Worse yet, condemnation of torture, cruelty, inhuman, or degrading treatment is a hollow gesture when we consider the broader treatment of transpeople in prisons. Too many of us don’t go into protective custody. Instead, too many are placed in positions in which rape and other forms of violence are facilitated and participation of abuses by prison personnel hasn’t been unheard of.19 What about the practice of water-boarding, obviously a practice of torture, sanctioned by the Bush administration in the wars following the 9-11 Attacks? Donald Trump declared in the 2016 Presidential Debates that he would support worse acts than water boarding.20
Such has the potential for wholesale violations of human rights. We rarely hear of abuses precisely because we learn of them second-hand through visitors or a prisoner recently released who has witnessed it or has been a victim. Too often, various authorities want to quash reports of incidents. Some may dismiss reports of ill treatment as “exaggerations” or “inaccuracies” because authorities don’t regard cruelty as “cruel”.

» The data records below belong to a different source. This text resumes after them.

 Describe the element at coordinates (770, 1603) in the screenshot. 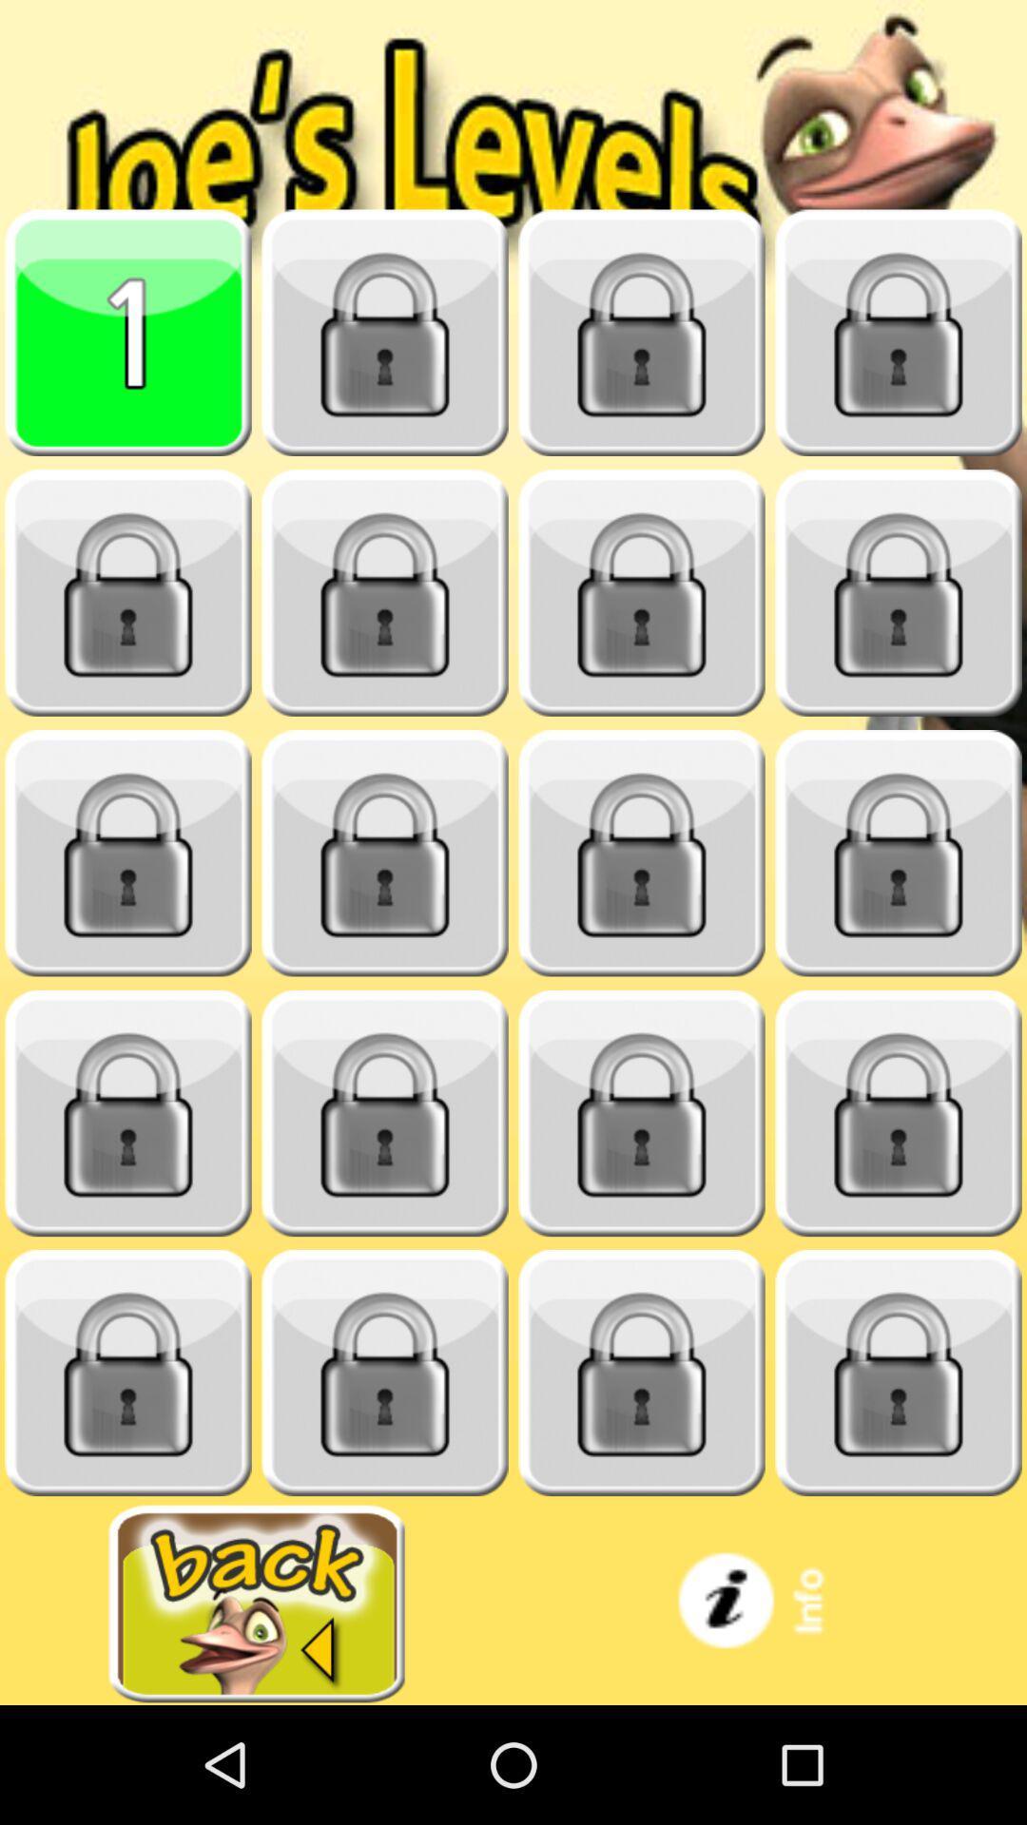

I see `get more info` at that location.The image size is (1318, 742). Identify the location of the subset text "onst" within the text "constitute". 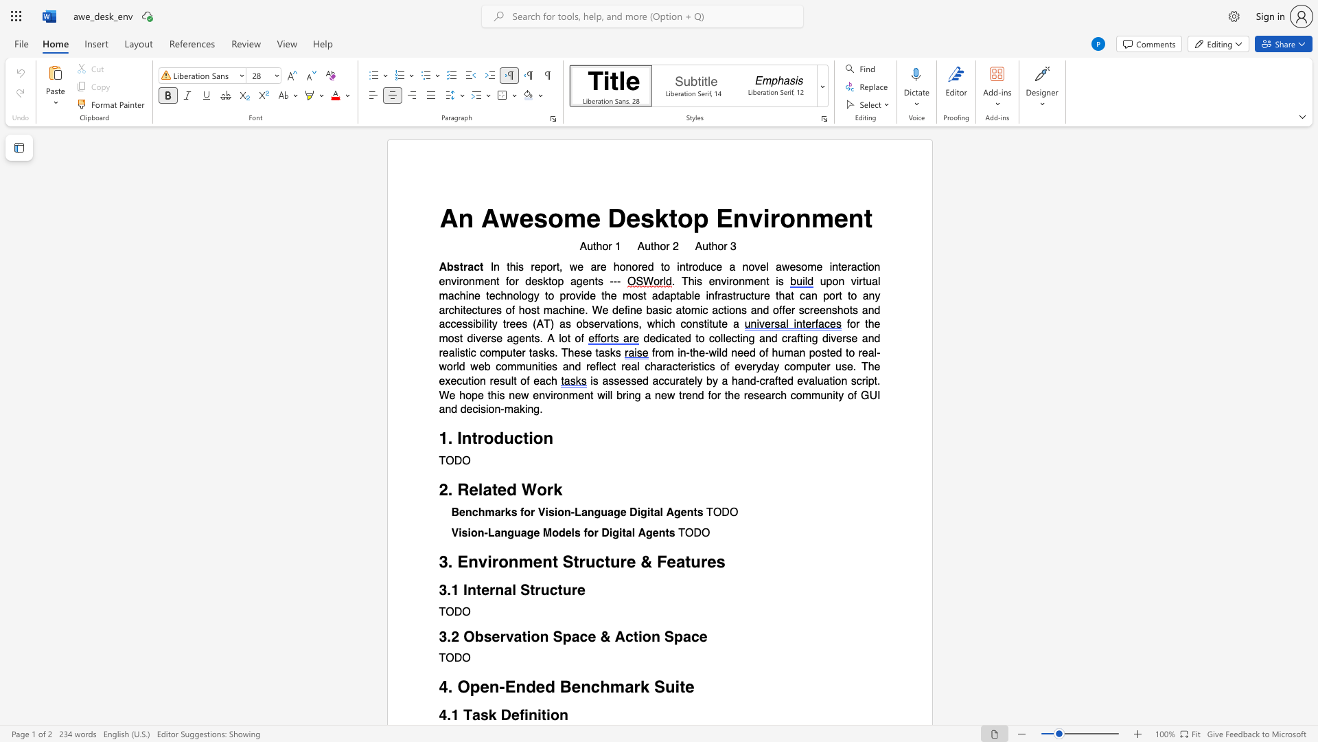
(686, 324).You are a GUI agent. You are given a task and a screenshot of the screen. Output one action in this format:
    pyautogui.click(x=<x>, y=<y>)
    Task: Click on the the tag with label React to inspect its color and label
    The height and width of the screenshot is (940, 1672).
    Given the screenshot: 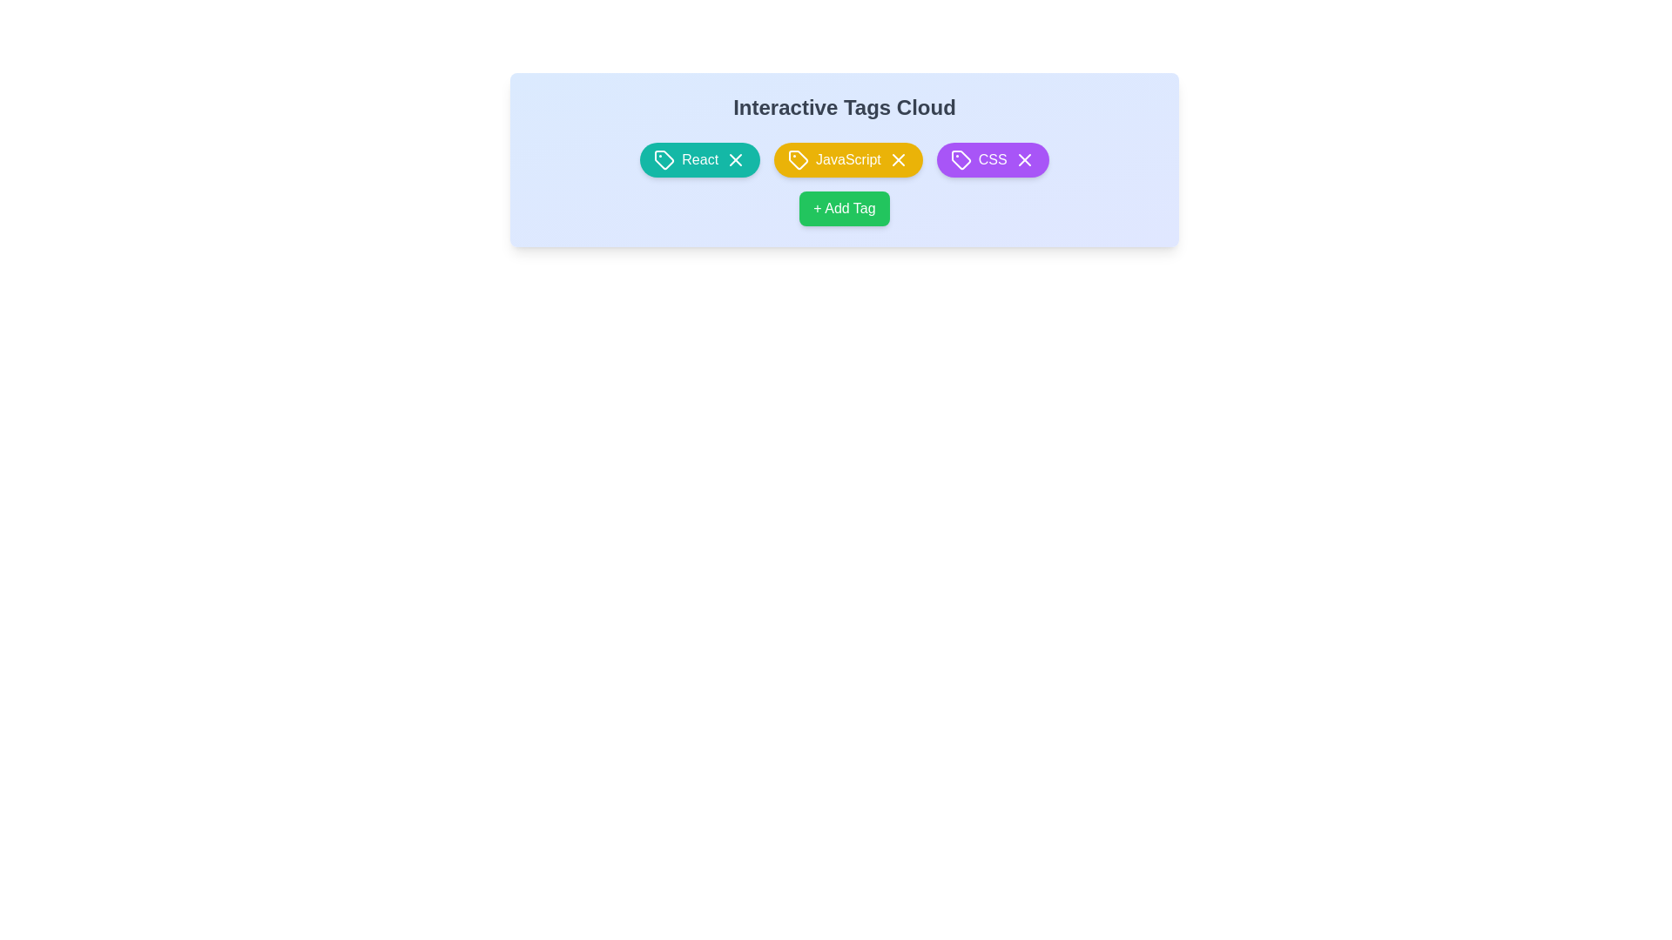 What is the action you would take?
    pyautogui.click(x=700, y=160)
    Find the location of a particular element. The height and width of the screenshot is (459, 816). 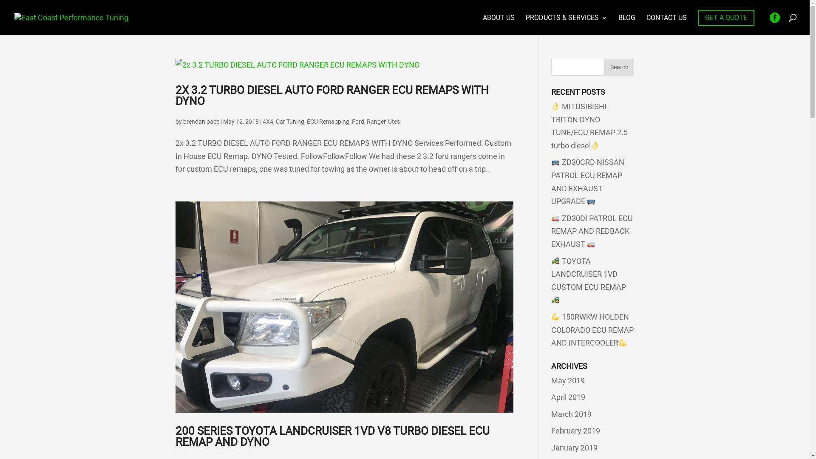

We must recognize that “cruel, inhuman, and degrading” are relative terms, too easily subjected to widely disparate opinion and easily manipulated in an authoritarian milieu. We must also recognize that if any demographic becomes subject to legalized prosecution there’s nothing to stop a nation from claiming it has used the death penalty “legally”. Such can even call acts of cruelty “balanced” and even “compassionate” because it has taken upon itself the right to determine accepted definitions.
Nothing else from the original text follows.